Background: Over the last 30 years, there have been a number of reported Legionnaires' disease outbreaks resulting from the release of causative organisms from aerosol-producing devices.
Methods: We model a Legionnaires' disease epidemic curve as the convolution of an infection-time distribution (representing the aerosolized release) and an incubation-period distribution. The model is fitted to symptom-onset data from specific outbreaks to estimate the start and end dates of the release. We also develop this retrospective "back-calculation" model into a prospective "real-time" model that can estimate the final size of an ongoing outbreak, in addition to the timing of its release.
Results: In the retrospective analysis, the estimated release end dates were generally earlier than reported end dates. This suggests that, in many outbreaks, the release might have already ended by the time the source was reportedly cleaned or closed.
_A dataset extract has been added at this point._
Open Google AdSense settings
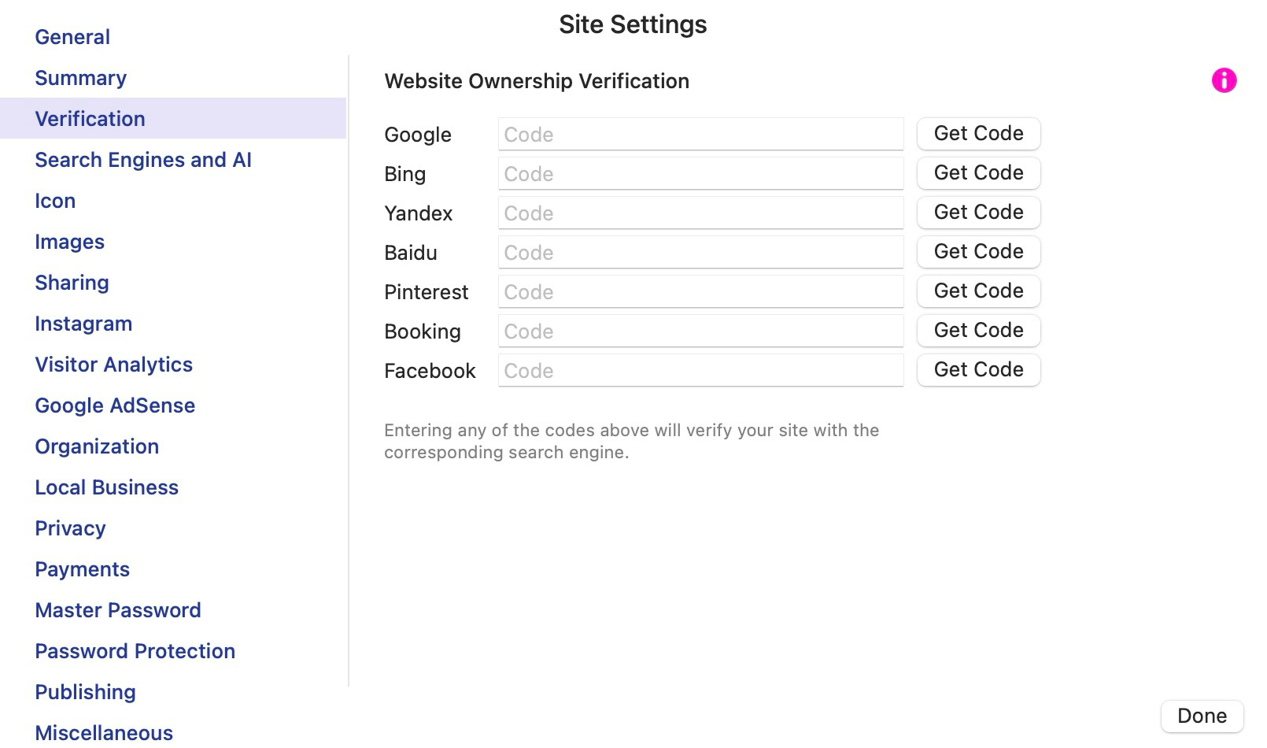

Prospective analysis showed that valid estimates of the release start date could be achieved early in the outbreak, the total number of cases could be reasonably determined shortly after the release had ended, and estimates of the release end date could be satisfactorily achieved in the latter stages of the outbreak.
Conclusions: This model could be used in the course of a Legionnaires' disease outbreak to provide early estimates of the total number of cases, thus helping to inform public-health planning. Toward the end of the outbreak, estimates of the release end date could help corroborate standard epidemiologic, environmental, and microbiologic investigations that seek to identify the source.